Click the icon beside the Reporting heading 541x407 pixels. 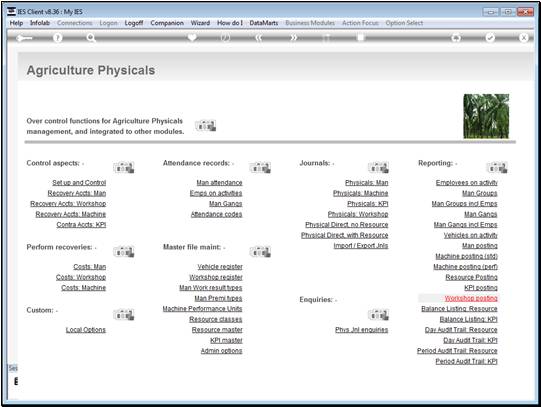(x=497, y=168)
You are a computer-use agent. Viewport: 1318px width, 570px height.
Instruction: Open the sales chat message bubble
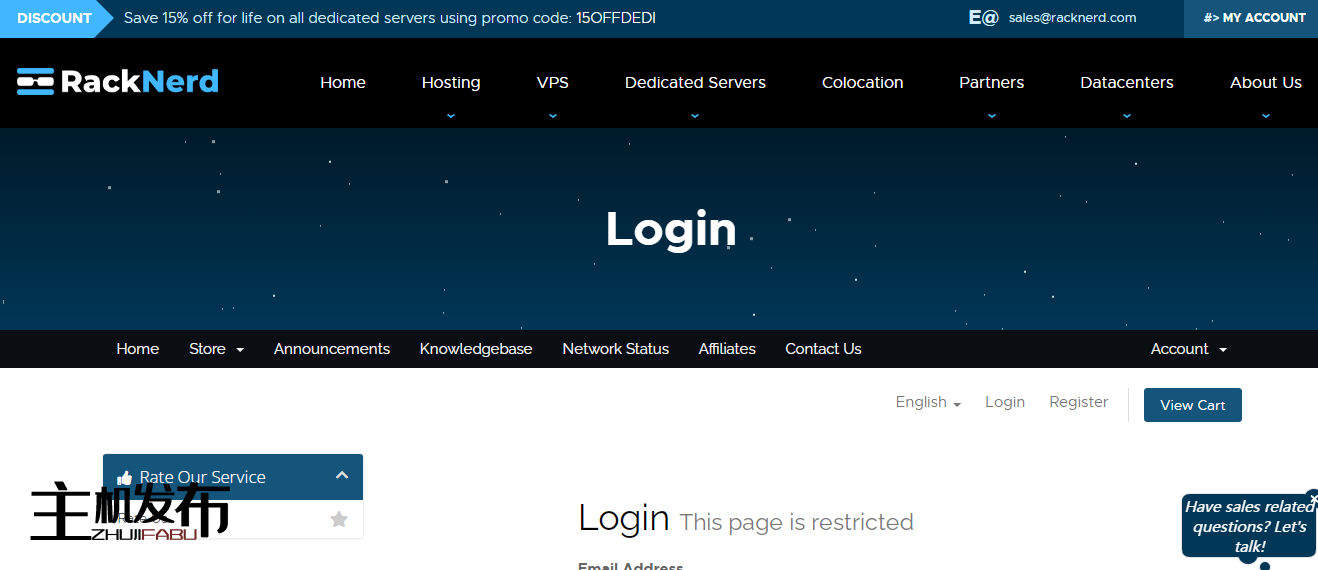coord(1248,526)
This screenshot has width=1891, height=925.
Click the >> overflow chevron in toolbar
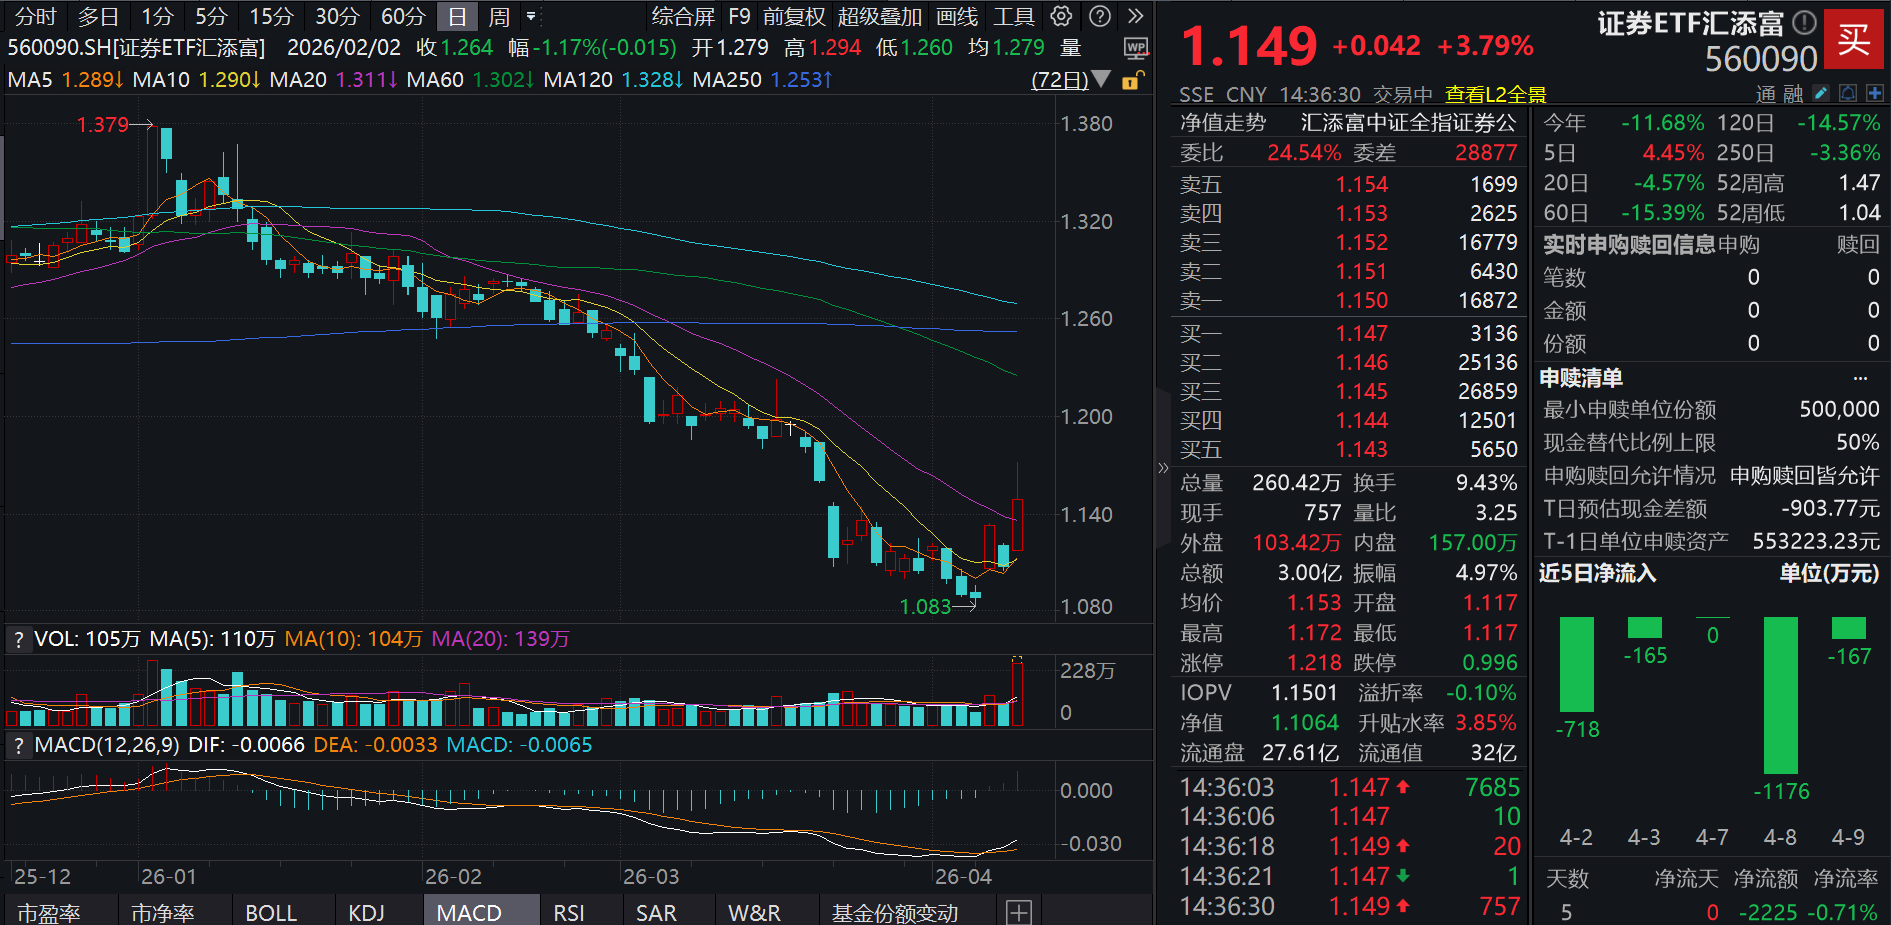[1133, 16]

──────

Request. Copy out the lines above without changes, beginning with the line that contains "This screenshot has width=1891, height=925." and continuing through the final line, with both of those lines included. Leave the pictures out of your answer.

Problem solution.
This screenshot has width=1891, height=925.
Click the >> overflow chevron in toolbar
[1133, 16]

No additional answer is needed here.